How Generative AI is Transforming Industry: Insights from Seeq’s Mark Derbecker

Generative AI is reshaping the industrial world — from streamlining productivity and enhancing predictive maintenance to enabling faster, data-driven decision making. But as with any major shift, it comes with questions around trust, ethics, data security and privacy. Mark Derbecker, chief product officer at Seeq, recently shared his perspective on both the promise and the pitfalls of gen AI in industrial environments.

“There’s a sort of brain drain happening in industrials,” Derbecker explained. “Knowledge walking out the door, folks retiring … that have been with companies 30, 40 years even. … A lot of what is often referred to as tribal knowledge.” 

He emphasized that gen AI is exceptionally good at looking at a corpus of documentation and then answering a question about it. From there, it can iterate with you to answer more questions.

Shortening time to value

One of gen AI’s biggest advantages, Derbecker said, is its ability to shorten your time to value and increase productivity by doing things on your behalf. As a software engineer, he noted, “These days when I am trying to do software code … I really am mostly asking the AI to do something on my behalf.”

That same utility applies across other industrial roles. “Now, are you going to let your AI go off and turn a valve on your behalf? Probably not,” he admitted. “But it can make suggestions and back up those suggestions with data and insights. … You can verify and validate its thought processes.”
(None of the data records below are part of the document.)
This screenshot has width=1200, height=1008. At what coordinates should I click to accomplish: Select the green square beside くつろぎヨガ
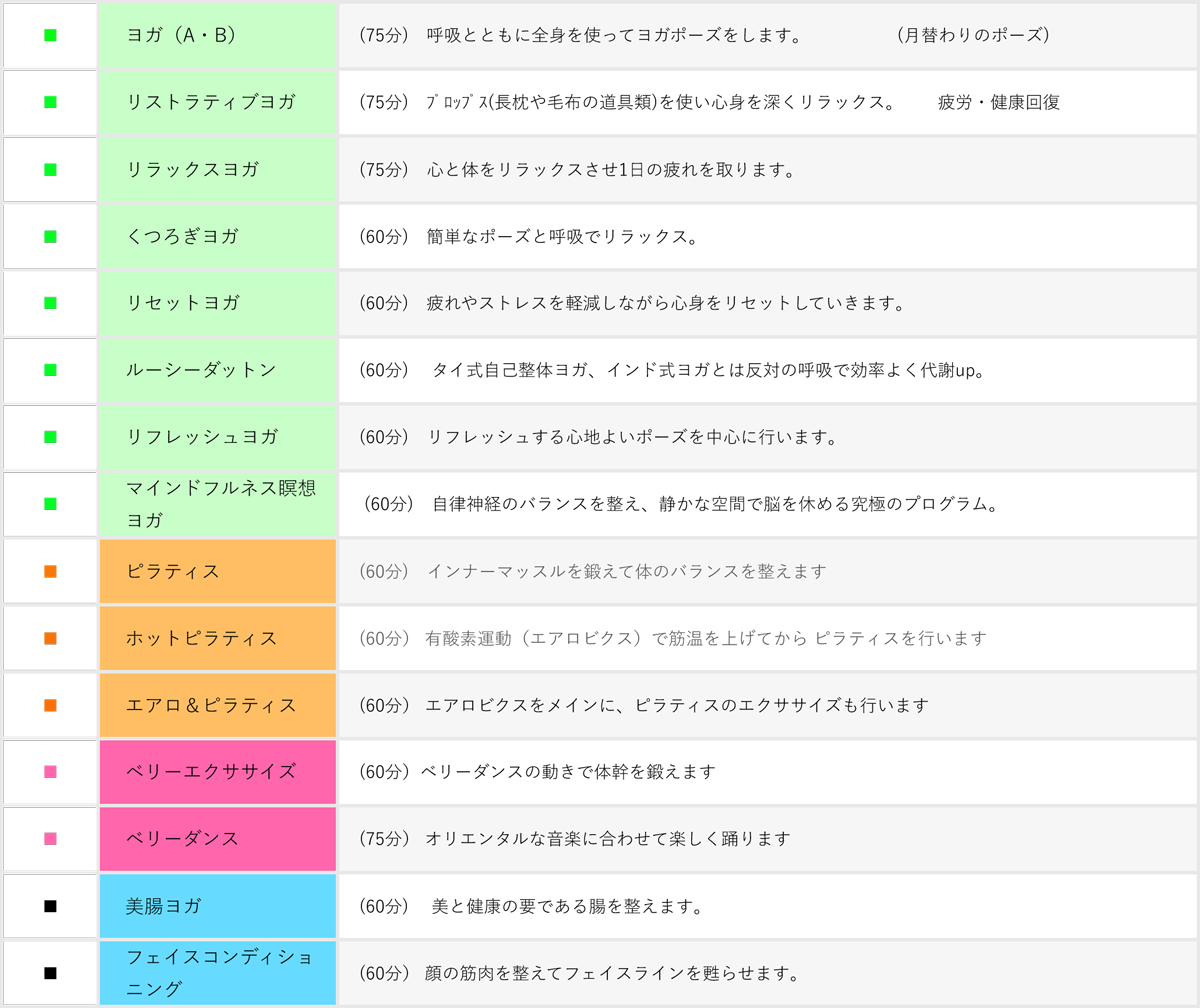(x=50, y=236)
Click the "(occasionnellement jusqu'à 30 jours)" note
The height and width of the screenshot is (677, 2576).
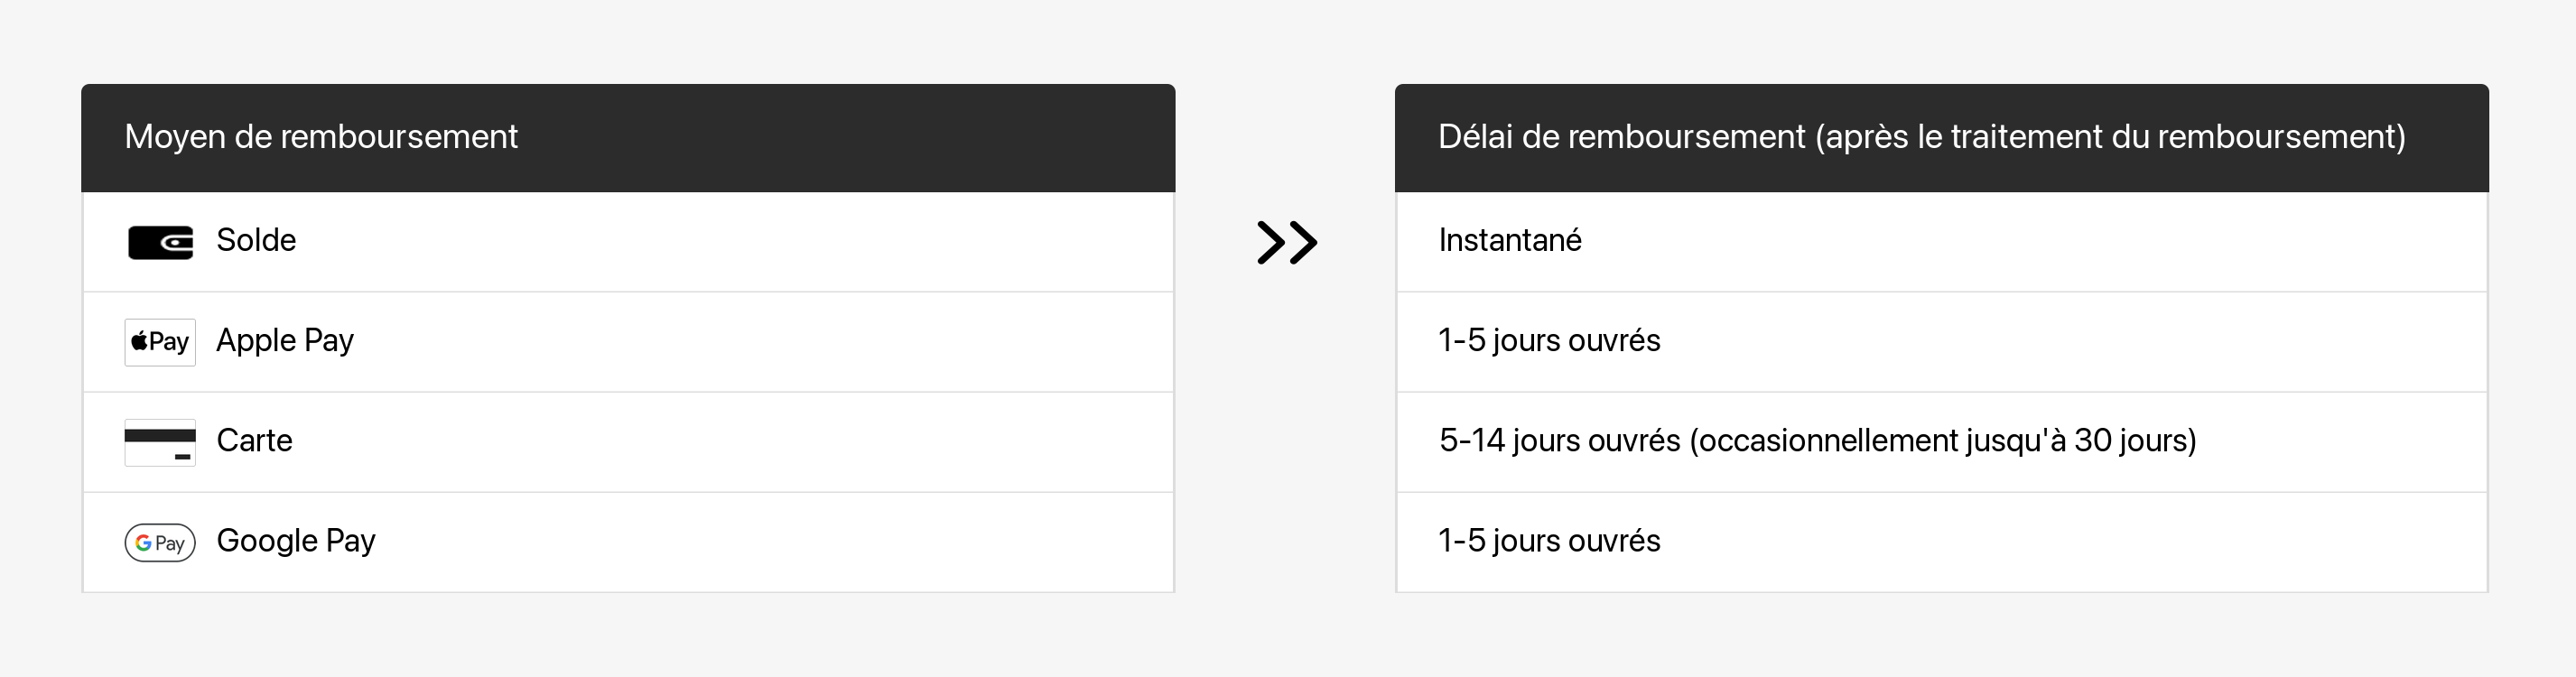tap(1942, 440)
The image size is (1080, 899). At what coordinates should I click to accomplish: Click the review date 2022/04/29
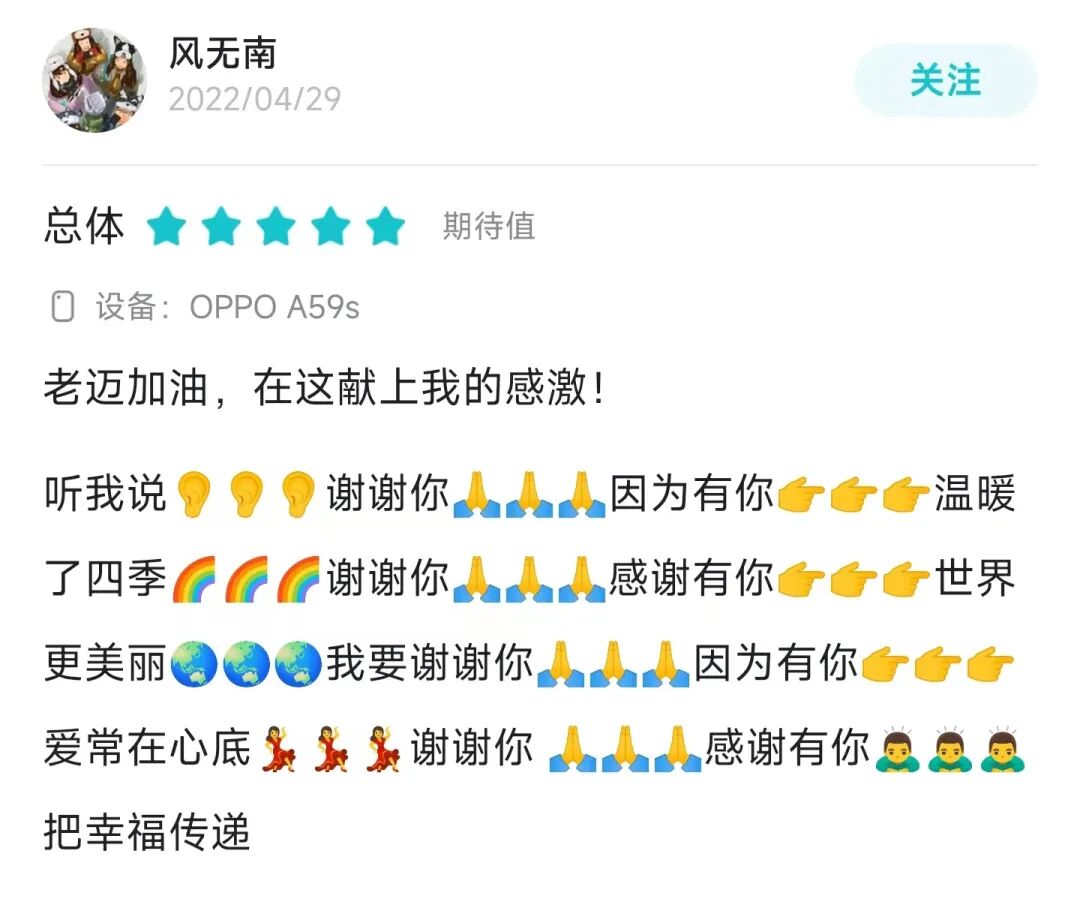[x=255, y=99]
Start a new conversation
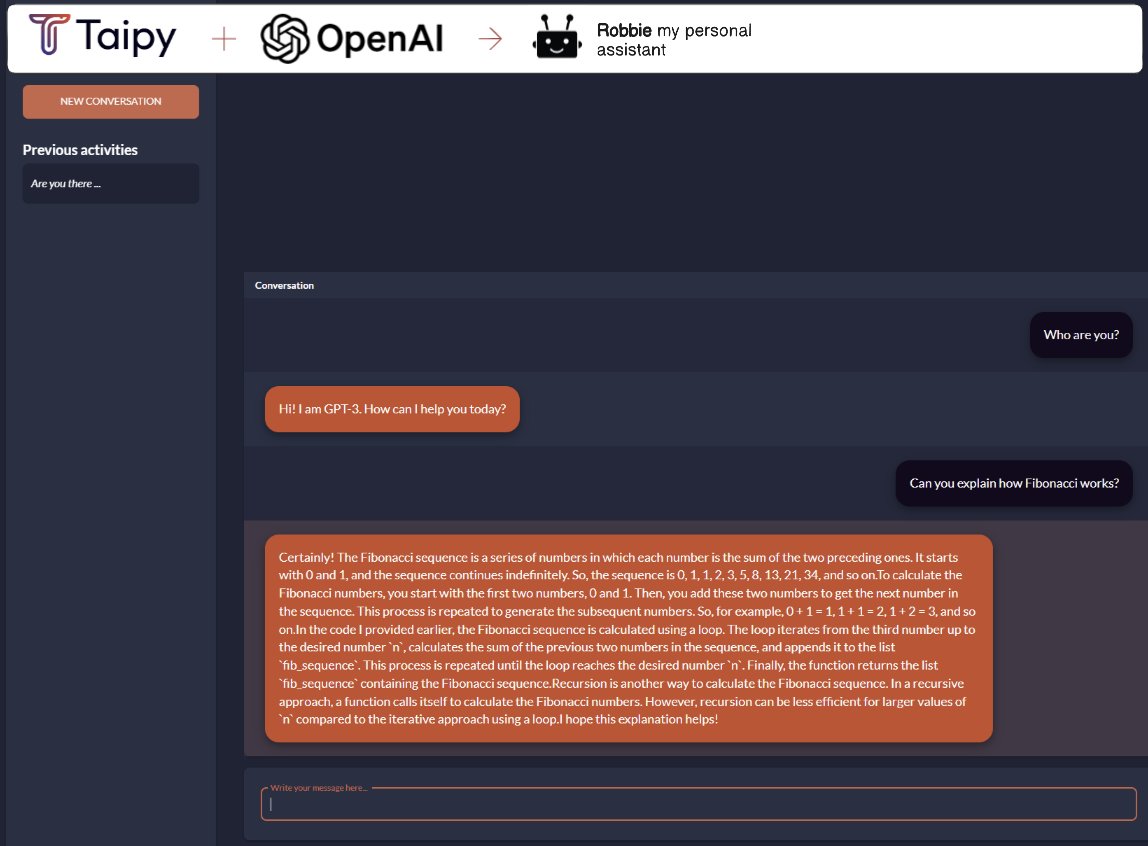The width and height of the screenshot is (1148, 846). [x=110, y=101]

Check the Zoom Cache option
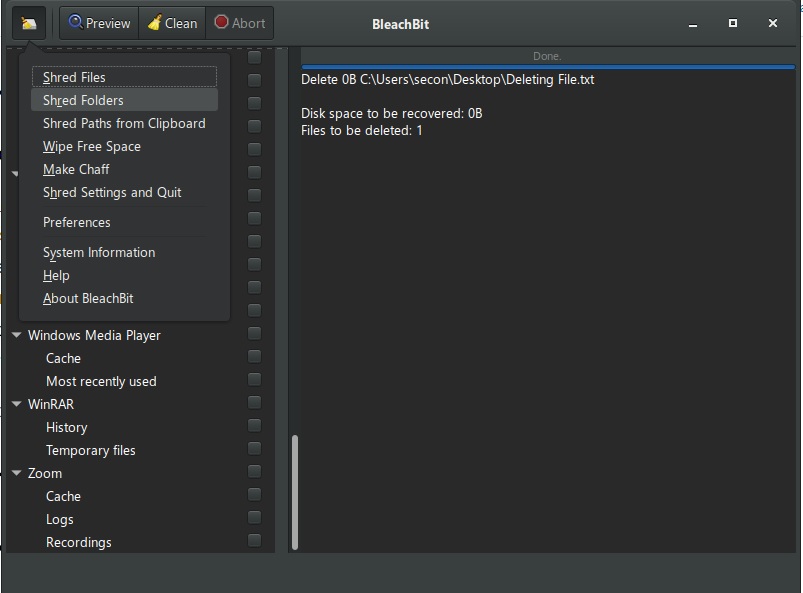pos(254,496)
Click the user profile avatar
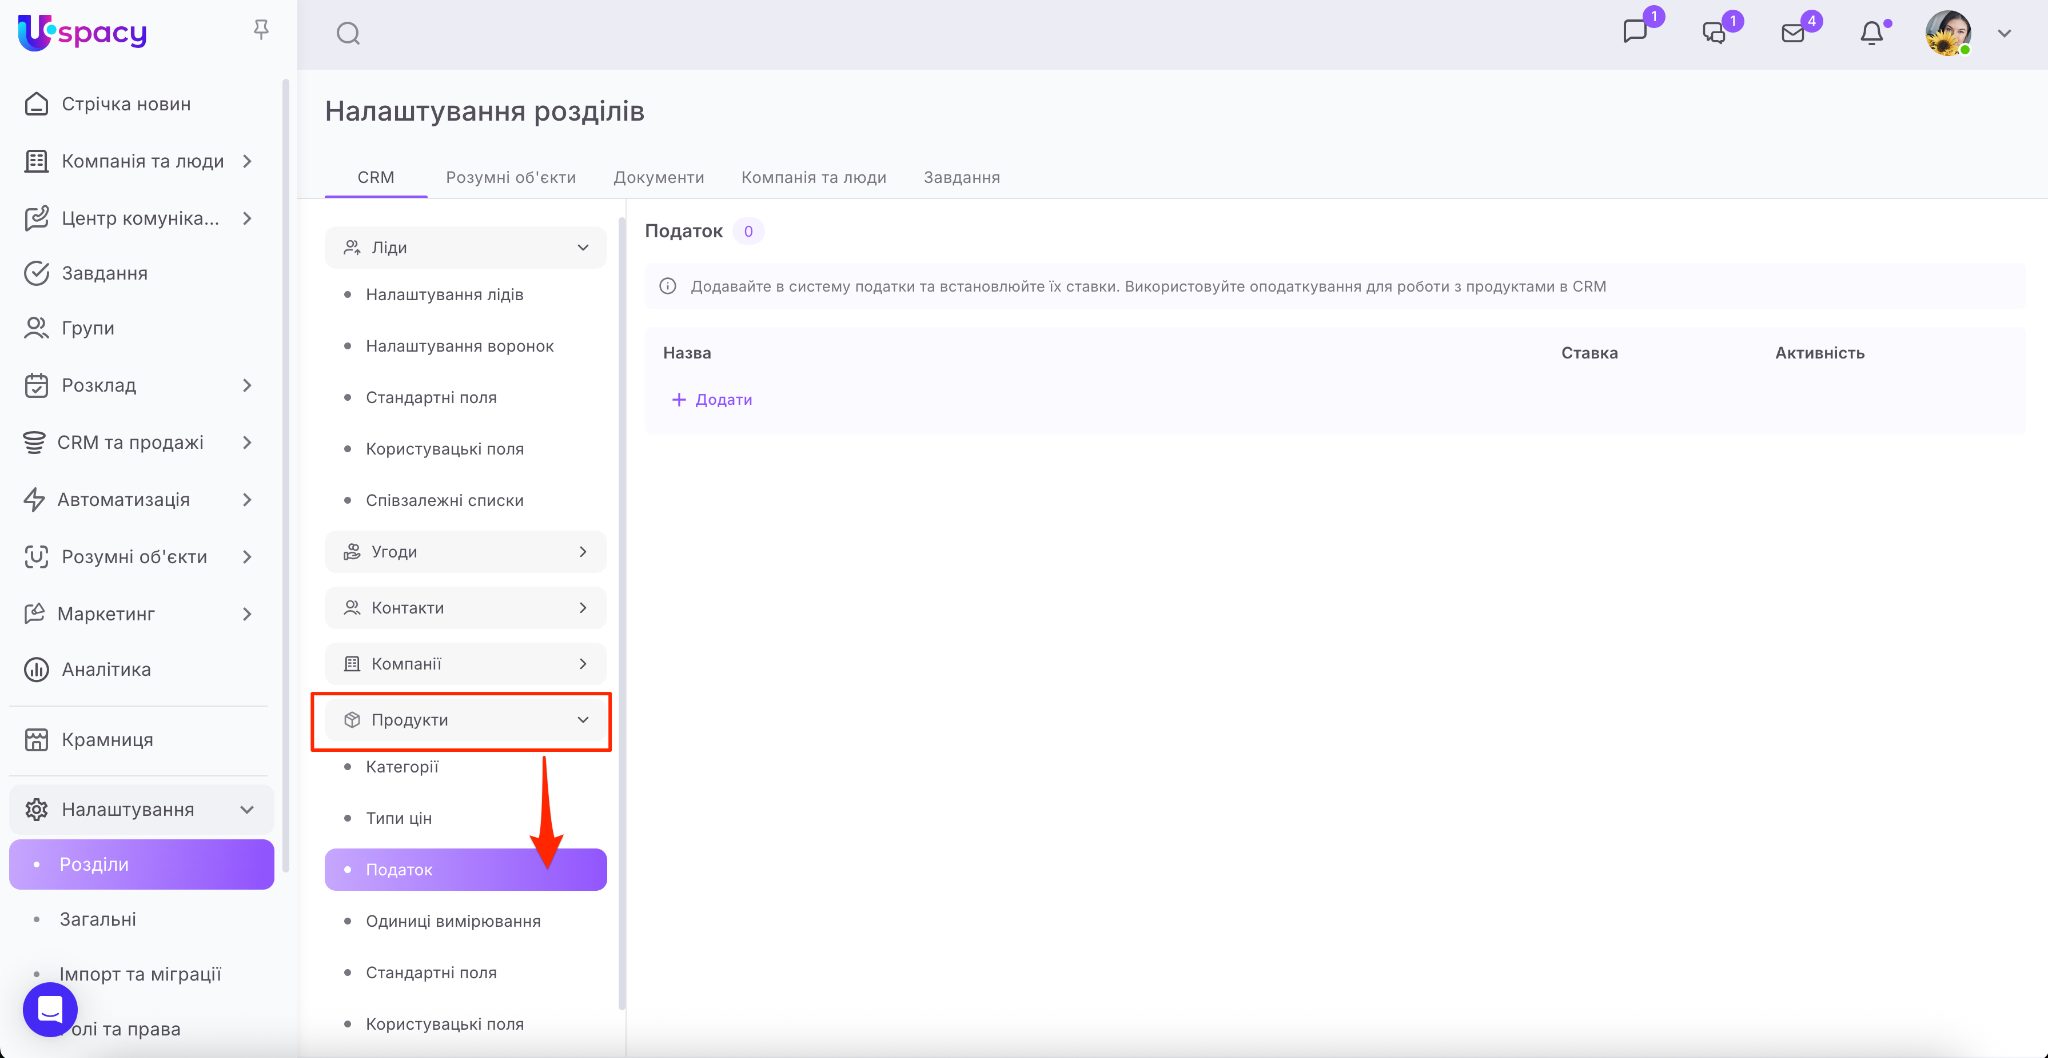 tap(1948, 33)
Seeq’s platform, for example, is helping companies apply gen AI for real-world gains. “We have several customers that are using generative AI to create monthly reports, to do comparisons between shifts, all sort of at the speed of the thought process that a subject matter expert might have.”

Security concerns of gen AI

Still, security remains top of mind. “Immediately after [ChatGPT’s release], there was concern,” said Derbecker. “How are they training them? Are they training them on our data?” He pointed to technologies like retrieval-augmented generation (RAG) as key to helping mitigate some of the security and data privacy concerns that come with any AI platform.

As the technology matures, Derbecker believes customers will expect that there are very few hallucinations and very little bias. At that point, they can start to trust the results.